El primero en llegar fue el Marcio con un bolso azul, su pelo virulana como siempre y cara de bueno. Retumbaban las voces del gimnasio y se sentó en el buffet a esperar a su equipo, medio descreído ante la mirada de los organizadores. Fueron llegando de a uno y las emociones iban creciendo en la atmósfera. El Androide inquieto y con arrugas ya; el Torto panzón y alegre; el Loco contando chistes; el Manu pelado y ya cambiado para jugar; el Negro callado, pero el más conmocionado de ver al resto; y sobre la hora vestido de traje llegó el Pitu. “¡Mirá al muñequito de torta!”, gritó el Loco y todos se terminaron de aflojar, se abrazaron mil veces como en un baile a ciegas y se fueron al vestuario a seguir la tradición, como si nunca se hubieran separado. Mientras se cambiaban, se observaban como si no se conocieran: “¡20 años, máquina, es mucho tiempo, che!”, y apurados por el torneo se decían: “Mirá lo viejo que estás, y vos la busarda que tenés, papá! Che, el Negro va a llorar eh!”.

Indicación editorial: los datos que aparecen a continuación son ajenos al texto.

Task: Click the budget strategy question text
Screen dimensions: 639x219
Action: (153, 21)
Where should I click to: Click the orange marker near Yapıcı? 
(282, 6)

El equipo de la niñez saldría a escena otra vez. Ganaron los primeros dos, pero al tercero fueron eliminados por un equipo joven que los mató físicamente. Pero eso fue sólo un detalle; luego de la ducha se metieron en una parrilla a comer. A la cena cayó el técnico Luigi con su estómago estropeado y los pelos blancos a cuestas. Chuparon y morfaron como la primera vez, no querían que se terminara nunca esa noche. Antes del brindis, el Loco se paró y dijo tapándose la cara: “¡Che, Marcio, cómo te robó la novia el Pitu, eh!”. Se hizo un silencio estremecedor, el aire se paralizó, el Torto se lo comió al Loco con la mirada, pero esta vez, mientras el Pitu le pedía perdón a Marcio de rodillas, se cagaron de risa y se volvieron a abrazar y lo obligaron al buitre del Pitu a pagar la comida por ser el culpable de tantos años perdidos.

–Che, Androide –gritó el Loco–, la próxima hacé un mapita, que tu letra es horrible.

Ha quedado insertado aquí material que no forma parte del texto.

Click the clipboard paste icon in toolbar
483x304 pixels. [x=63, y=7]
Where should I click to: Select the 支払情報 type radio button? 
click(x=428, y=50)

Siguieron las anécdotas y las carcajadas. Se hicieron las cuatro. Recordaron jugadas, pibes olvidados, padres pesados, antiguos amores, goles de galera y bastón. Se pusieron al día. Todos cumplieron la promesa de no decir nada en casa y seguir con su clave: los graffitis, que no dejaban huella. Luego se mostraron orgullosos las fotos de los hijos. Tenían los ojos brillosos. Más tarde agarraron los bolsos. El Manu movió la cabeza sin poder creerlo todavía y se perdieron por distintos rumbos. La noche era fría, la niebla comenzaba a subir antes del amanecer.